Begging is a job, part II
I couldn't agree more with the writer of "Begging Is a Job" - Ken Thompson. I have said to myself many times that the general public is the problem as they enable this behavior with handouts. Some of the people begging on the medians are able-bodied young people. Some walk their walkers down the street to their spot day after day. They are not necessarily hungry & if they are there are many sources of a free meal. They want money and yes this is tax free. They are people who write graffiti on the Safeway wall on Colorado Ave. that says "never gonna work." What does that tell you?
I read with great interest your editorial this morning regarding the recently introduced PERA bill.
I support the effort to improve PERA's unfunded liability (although 100 percent funding is extreme for a publicly funded pension fund) and am gladdened to see the bill includes a request for a 2 percent funding increase from the state, especially after shorting the fund $4.5 billion since 2010, I am concerned with several items in the bill and in your editorial.
I fail to see how encouraging new employees to opt out of the defined benefit plan for a defined contribution plan fixes the problem with the unfunded liability. Logic seems to dictate that if membership declines in the defined benefit plan the problem becomes more acute.
Second, salary for teachers and other state employees should increase based upon their own merits and not upon which plan they choose. Since 2000, when the Legislature eliminated the step and grade pay system replacing it with the pay for performance and a subsequent merit based pay system, employee and teacher salaries have progressively trended downward towards the bottom end of the pay range.
Since the employees and employers contribution to PERA is based on a percentage of an employee's wage, the amount going into PERA since then has also suffered. Finally, I find it odd that we speak in such a cavalier fashion about a two-year Cost of Living Adjustment freeze followed by a reduction to 1.25 percent annual increase for retirees. Since the reduction in COLA benefits to 2 percent in 2010, the CPI for Denver/Boulder/Greeley averaged 2.5 percent per year. And, in the last three years alone, retiree health care costs have increased more than 25 percent. While state employees and teachers continue to be squeezed and shoulder most of the burden for the unfunded liability, the governor and Legislature continue to skirt their responsibilities.
Dionne tortures economics
In his exegesis of the causes of populism, E.J. Dionne quotes historian Richard Hofstadter who posits a false dichotomy between whether "comfortable people tend to identify, psychologically, with the power and achievements of the very successful or with the needs and sufferings of the underprivileged." ("Chaos around world blamed on the haunting specter of 'populism,' " Opinion, March 9).
The failure to recognize the needs of the underprivileged, Dionne argues, breeds a kind of noxious populism.
Liberals view a society's highest goal through the prism of equality of outcomes which obliges them to torture economics to support wealth redistribution rather than equality of opportunity. Such moral preening presupposes those in the lower income quintiles are incapable of succeeding without the insulting economic condescension called noblesse oblige.

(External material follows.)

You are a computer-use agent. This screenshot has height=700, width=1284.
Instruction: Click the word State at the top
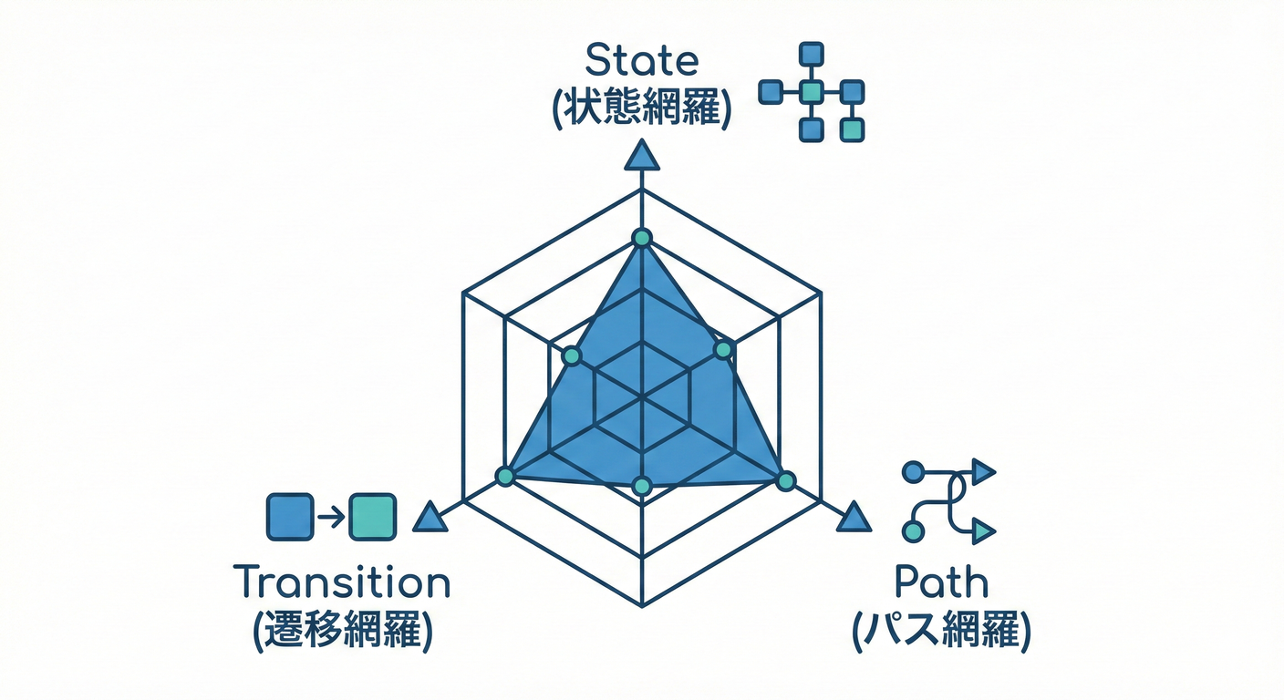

While we should provide for those in real need, the most successful economies are structured to incentivize hard work and delayed gratification, with a tax structure that provides rewards commensurate with effort and outcomes. Moreover, government systems that are most resistant to the kind of disruptive populism that can breed revolutions are constitutional republics because they provide the best guarantee of accountable representation.
That's why Colorado's populist impulse, which gives rise to constitutional amendments via referendums versus legislative action, abridges the true will of the people. Dionne astutely cites Princeton University professor Jan-Werner Muller's criticism of populism, arguing that "in defining 'the people,' populists often exclude large segments of the people." That is precisely what happened with the misinformed passage of Amendment 64, which legalized marijuana.